**** Given data
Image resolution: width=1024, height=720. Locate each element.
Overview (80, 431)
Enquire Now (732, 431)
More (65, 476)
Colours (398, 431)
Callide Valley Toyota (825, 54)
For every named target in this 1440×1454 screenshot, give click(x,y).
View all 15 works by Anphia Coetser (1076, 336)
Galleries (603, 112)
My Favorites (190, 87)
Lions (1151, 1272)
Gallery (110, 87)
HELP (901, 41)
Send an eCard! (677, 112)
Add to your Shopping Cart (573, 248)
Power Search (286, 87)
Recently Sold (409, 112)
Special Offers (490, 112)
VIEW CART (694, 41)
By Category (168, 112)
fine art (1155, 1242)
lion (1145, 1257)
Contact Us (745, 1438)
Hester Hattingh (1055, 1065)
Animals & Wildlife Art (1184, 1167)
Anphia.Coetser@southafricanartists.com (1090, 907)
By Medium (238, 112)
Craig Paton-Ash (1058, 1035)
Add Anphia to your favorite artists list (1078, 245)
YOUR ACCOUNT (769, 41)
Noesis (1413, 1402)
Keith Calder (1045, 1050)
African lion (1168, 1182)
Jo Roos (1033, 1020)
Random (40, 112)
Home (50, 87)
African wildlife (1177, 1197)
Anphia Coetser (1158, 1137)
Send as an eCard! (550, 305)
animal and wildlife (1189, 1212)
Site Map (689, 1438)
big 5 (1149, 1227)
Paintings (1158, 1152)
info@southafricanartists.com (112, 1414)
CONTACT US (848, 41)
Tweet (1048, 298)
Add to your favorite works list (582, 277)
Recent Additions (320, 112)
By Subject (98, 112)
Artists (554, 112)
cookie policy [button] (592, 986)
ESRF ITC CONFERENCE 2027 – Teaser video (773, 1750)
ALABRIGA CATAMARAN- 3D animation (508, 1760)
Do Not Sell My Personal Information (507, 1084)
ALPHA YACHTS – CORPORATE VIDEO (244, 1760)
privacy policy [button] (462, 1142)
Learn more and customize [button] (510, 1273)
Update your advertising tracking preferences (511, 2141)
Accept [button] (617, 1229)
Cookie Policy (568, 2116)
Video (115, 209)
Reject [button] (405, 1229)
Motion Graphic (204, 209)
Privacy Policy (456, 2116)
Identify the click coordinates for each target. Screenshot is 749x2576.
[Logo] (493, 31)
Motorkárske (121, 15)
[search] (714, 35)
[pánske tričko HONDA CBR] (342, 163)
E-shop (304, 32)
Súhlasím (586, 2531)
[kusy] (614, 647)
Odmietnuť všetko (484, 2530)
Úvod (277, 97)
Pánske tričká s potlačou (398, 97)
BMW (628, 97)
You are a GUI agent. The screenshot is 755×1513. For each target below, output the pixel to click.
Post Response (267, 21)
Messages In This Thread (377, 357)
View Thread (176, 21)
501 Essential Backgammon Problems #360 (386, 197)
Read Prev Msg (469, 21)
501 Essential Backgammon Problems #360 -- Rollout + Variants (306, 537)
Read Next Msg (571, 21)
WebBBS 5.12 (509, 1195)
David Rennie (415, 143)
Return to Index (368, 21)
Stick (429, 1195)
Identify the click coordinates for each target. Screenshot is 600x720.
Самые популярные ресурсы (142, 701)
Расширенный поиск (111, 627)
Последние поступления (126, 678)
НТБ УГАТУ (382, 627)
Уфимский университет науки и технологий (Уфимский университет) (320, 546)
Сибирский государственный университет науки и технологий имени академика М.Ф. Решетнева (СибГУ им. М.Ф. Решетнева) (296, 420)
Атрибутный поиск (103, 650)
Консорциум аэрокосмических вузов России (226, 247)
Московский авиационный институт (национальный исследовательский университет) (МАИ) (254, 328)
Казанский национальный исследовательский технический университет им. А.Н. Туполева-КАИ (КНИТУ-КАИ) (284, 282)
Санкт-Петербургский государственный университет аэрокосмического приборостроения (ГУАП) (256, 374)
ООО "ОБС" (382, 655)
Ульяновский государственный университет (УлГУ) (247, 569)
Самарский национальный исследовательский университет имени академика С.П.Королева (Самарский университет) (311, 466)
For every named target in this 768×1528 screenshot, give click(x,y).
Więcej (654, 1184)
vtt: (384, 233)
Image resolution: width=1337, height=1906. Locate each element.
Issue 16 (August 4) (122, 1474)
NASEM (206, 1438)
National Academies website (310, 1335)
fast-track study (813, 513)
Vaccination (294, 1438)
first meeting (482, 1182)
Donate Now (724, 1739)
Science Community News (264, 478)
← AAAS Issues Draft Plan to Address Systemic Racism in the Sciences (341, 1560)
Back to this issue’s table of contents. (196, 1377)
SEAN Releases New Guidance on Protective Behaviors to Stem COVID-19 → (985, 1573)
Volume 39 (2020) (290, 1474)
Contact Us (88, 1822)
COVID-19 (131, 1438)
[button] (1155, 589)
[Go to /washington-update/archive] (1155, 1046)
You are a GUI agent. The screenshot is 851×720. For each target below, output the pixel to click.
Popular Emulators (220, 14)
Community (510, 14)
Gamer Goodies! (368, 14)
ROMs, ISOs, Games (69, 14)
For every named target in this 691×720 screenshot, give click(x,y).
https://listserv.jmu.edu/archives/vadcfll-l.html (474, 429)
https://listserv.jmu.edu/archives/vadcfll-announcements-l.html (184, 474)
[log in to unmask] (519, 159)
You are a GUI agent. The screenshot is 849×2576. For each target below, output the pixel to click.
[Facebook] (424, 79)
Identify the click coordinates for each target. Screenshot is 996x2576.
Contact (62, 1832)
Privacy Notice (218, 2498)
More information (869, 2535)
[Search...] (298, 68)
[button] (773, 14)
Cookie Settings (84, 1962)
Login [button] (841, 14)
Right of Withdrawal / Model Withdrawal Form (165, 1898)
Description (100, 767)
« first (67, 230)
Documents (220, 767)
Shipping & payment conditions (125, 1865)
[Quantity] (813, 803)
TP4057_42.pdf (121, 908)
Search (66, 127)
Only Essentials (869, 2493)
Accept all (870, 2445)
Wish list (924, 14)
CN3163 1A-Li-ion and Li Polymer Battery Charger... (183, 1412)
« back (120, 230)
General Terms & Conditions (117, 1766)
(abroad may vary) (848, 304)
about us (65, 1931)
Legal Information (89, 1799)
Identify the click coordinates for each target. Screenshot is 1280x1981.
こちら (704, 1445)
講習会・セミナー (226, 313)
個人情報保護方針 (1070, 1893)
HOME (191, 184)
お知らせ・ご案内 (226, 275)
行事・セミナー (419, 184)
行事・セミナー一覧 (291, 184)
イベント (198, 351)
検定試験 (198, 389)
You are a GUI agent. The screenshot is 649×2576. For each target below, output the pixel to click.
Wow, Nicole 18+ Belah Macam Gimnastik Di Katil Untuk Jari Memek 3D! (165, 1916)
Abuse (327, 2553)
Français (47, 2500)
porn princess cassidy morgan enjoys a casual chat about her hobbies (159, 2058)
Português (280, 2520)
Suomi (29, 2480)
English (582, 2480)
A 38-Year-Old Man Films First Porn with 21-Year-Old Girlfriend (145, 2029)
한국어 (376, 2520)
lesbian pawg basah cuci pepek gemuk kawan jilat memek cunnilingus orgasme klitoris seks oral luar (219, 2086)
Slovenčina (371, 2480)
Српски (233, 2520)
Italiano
********
--- Task prompt ---
Please copy out all of the records above, changing "Recently Sold" to "Sold Works" and keeping everything else the same.

--- Result of this exercise ---
Image resolution: width=1024, height=720. Locate each element.
Overview (80, 431)
Enquire Now (732, 431)
More (65, 476)
Colours (398, 431)
Callide Valley Toyota (825, 54)
For every named target in this 1440×1454 screenshot, give click(x,y).
View all 15 works by Anphia Coetser (1076, 336)
Galleries (603, 112)
My Favorites (190, 87)
Lions (1151, 1272)
Gallery (110, 87)
HELP (901, 41)
Send an eCard! (677, 112)
Add to your Shopping Cart (573, 248)
Power Search (286, 87)
Sold Works (409, 112)
Special Offers (490, 112)
VIEW CART (694, 41)
By Category (168, 112)
fine art (1155, 1242)
lion (1145, 1257)
Contact Us (745, 1438)
Hester Hattingh (1055, 1065)
Animals & Wildlife Art (1184, 1167)
Anphia.Coetser@southafricanartists.com (1090, 907)
By Medium (238, 112)
Craig Paton-Ash (1058, 1035)
Add Anphia to your favorite artists list (1078, 245)
YOUR ACCOUNT (769, 41)
Noesis (1413, 1402)
Keith Calder (1045, 1050)
African lion (1168, 1182)
Jo Roos (1033, 1020)
Random (40, 112)
Home (50, 87)
African wildlife (1177, 1197)
Anphia Coetser (1158, 1137)
Send as an eCard! (550, 305)
animal and wildlife (1189, 1212)
Site Map (689, 1438)
big 5 (1149, 1227)
Paintings (1158, 1152)
info@southafricanartists.com (112, 1414)
CONTACT US (848, 41)
Tweet (1048, 298)
Add to your favorite works list (582, 277)
Recent Additions (320, 112)
By Subject (98, 112)
Artists (554, 112)
cookie policy [button] (592, 986)
ESRF ITC CONFERENCE 2027 – Teaser video (773, 1750)
ALABRIGA CATAMARAN- 3D animation (508, 1760)
Do Not Sell My Personal Information (507, 1084)
ALPHA YACHTS – CORPORATE VIDEO (244, 1760)
privacy policy [button] (462, 1142)
Learn more and customize [button] (510, 1273)
Update your advertising tracking preferences (511, 2141)
Accept [button] (617, 1229)
Cookie Policy (568, 2116)
Video (115, 209)
Reject [button] (405, 1229)
Motion Graphic (204, 209)
Privacy Policy (456, 2116)
Identify the click coordinates for each target. Screenshot is 749x2576.
[Logo] (493, 31)
Motorkárske (121, 15)
[search] (714, 35)
[pánske tričko HONDA CBR] (342, 163)
E-shop (304, 32)
Súhlasím (586, 2531)
[kusy] (614, 647)
Odmietnuť všetko (484, 2530)
Úvod (277, 97)
Pánske tričká s potlačou (398, 97)
BMW (628, 97)
You are a GUI agent. The screenshot is 755×1513. For each target below, output the pixel to click.
Post Response (267, 21)
Messages In This Thread (377, 357)
View Thread (176, 21)
501 Essential Backgammon Problems #360 (386, 197)
Read Prev Msg (469, 21)
501 Essential Backgammon Problems #360 -- Rollout + Variants (306, 537)
Read Next Msg (571, 21)
WebBBS 5.12 (509, 1195)
David Rennie (415, 143)
Return to Index (368, 21)
Stick (429, 1195)
Identify the click coordinates for each target. Screenshot is 600x720.
Самые популярные ресурсы (142, 701)
Расширенный поиск (111, 627)
Последние поступления (126, 678)
НТБ УГАТУ (382, 627)
Уфимский университет науки и технологий (Уфимский университет) (320, 546)
Сибирский государственный университет науки и технологий имени академика М.Ф. Решетнева (СибГУ им. М.Ф. Решетнева) (296, 420)
Атрибутный поиск (103, 650)
Консорциум аэрокосмических вузов России (226, 247)
Московский авиационный институт (национальный исследовательский университет) (МАИ) (254, 328)
Казанский национальный исследовательский технический университет им. А.Н. Туполева-КАИ (КНИТУ-КАИ) (284, 282)
Санкт-Петербургский государственный университет аэрокосмического приборостроения (ГУАП) (256, 374)
ООО "ОБС" (382, 655)
Ульяновский государственный университет (УлГУ) (247, 569)
Самарский национальный исследовательский университет имени академика С.П.Королева (Самарский университет) (311, 466)
For every named target in this 768×1528 screenshot, give click(x,y).
Więcej (654, 1184)
vtt: (384, 233)
Image resolution: width=1337, height=1906. Locate each element.
Issue 16 (August 4) (122, 1474)
NASEM (206, 1438)
National Academies website (310, 1335)
fast-track study (813, 513)
Vaccination (294, 1438)
first meeting (482, 1182)
Donate Now (724, 1739)
Science Community News (264, 478)
← AAAS Issues Draft Plan to Address Systemic Racism in the Sciences (341, 1560)
Back to this issue’s table of contents. (196, 1377)
SEAN Releases New Guidance on Protective Behaviors to Stem COVID-19 → (985, 1573)
Volume 39 (2020) (290, 1474)
Contact Us (88, 1822)
COVID-19 (131, 1438)
[button] (1155, 589)
[Go to /washington-update/archive] (1155, 1046)
You are a GUI agent. The screenshot is 851×720. For each target below, output the pixel to click.
Popular Emulators (220, 14)
Community (510, 14)
Gamer Goodies! (368, 14)
ROMs, ISOs, Games (69, 14)
For every named target in this 691×720 screenshot, give click(x,y).
https://listserv.jmu.edu/archives/vadcfll-l.html (474, 429)
https://listserv.jmu.edu/archives/vadcfll-announcements-l.html (184, 474)
[log in to unmask] (519, 159)
You are a GUI agent. The screenshot is 849×2576. For each target below, output the pixel to click.
[Facebook] (424, 79)
Identify the click coordinates for each target. Screenshot is 996x2576.
Contact (62, 1832)
Privacy Notice (218, 2498)
More information (869, 2535)
[Search...] (298, 68)
[button] (773, 14)
Cookie Settings (84, 1962)
Login [button] (841, 14)
Right of Withdrawal / Model Withdrawal Form (165, 1898)
Description (100, 767)
« first (67, 230)
Documents (220, 767)
Shipping & payment conditions (125, 1865)
[Quantity] (813, 803)
TP4057_42.pdf (121, 908)
Search (66, 127)
Only Essentials (869, 2493)
Accept all (870, 2445)
Wish list (924, 14)
CN3163 1A-Li-ion and Li Polymer Battery Charger... (183, 1412)
« back (120, 230)
General Terms & Conditions (117, 1766)
(abroad may vary) (848, 304)
about us (65, 1931)
Legal Information (89, 1799)
Identify the click coordinates for each target. Screenshot is 1280x1981.
こちら (704, 1445)
講習会・セミナー (226, 313)
個人情報保護方針 (1070, 1893)
HOME (191, 184)
お知らせ・ご案内 (226, 275)
行事・セミナー (419, 184)
行事・セミナー一覧 (291, 184)
イベント (198, 351)
検定試験 (198, 389)
You are a GUI agent. The screenshot is 649×2576. For each target below, output the pixel to click.
Wow, Nicole 18+ Belah Macam Gimnastik Di Katil Untuk Jari Memek 3D! (165, 1916)
Abuse (327, 2553)
Français (47, 2500)
porn princess cassidy morgan enjoys a casual chat about her hobbies (159, 2058)
Português (280, 2520)
Suomi (29, 2480)
English (582, 2480)
A 38-Year-Old Man Films First Porn with 21-Year-Old Girlfriend (145, 2029)
한국어 (376, 2520)
lesbian pawg basah cuci pepek gemuk kawan jilat memek cunnilingus orgasme klitoris seks oral luar (219, 2086)
Slovenčina (371, 2480)
Српски (233, 2520)
Italiano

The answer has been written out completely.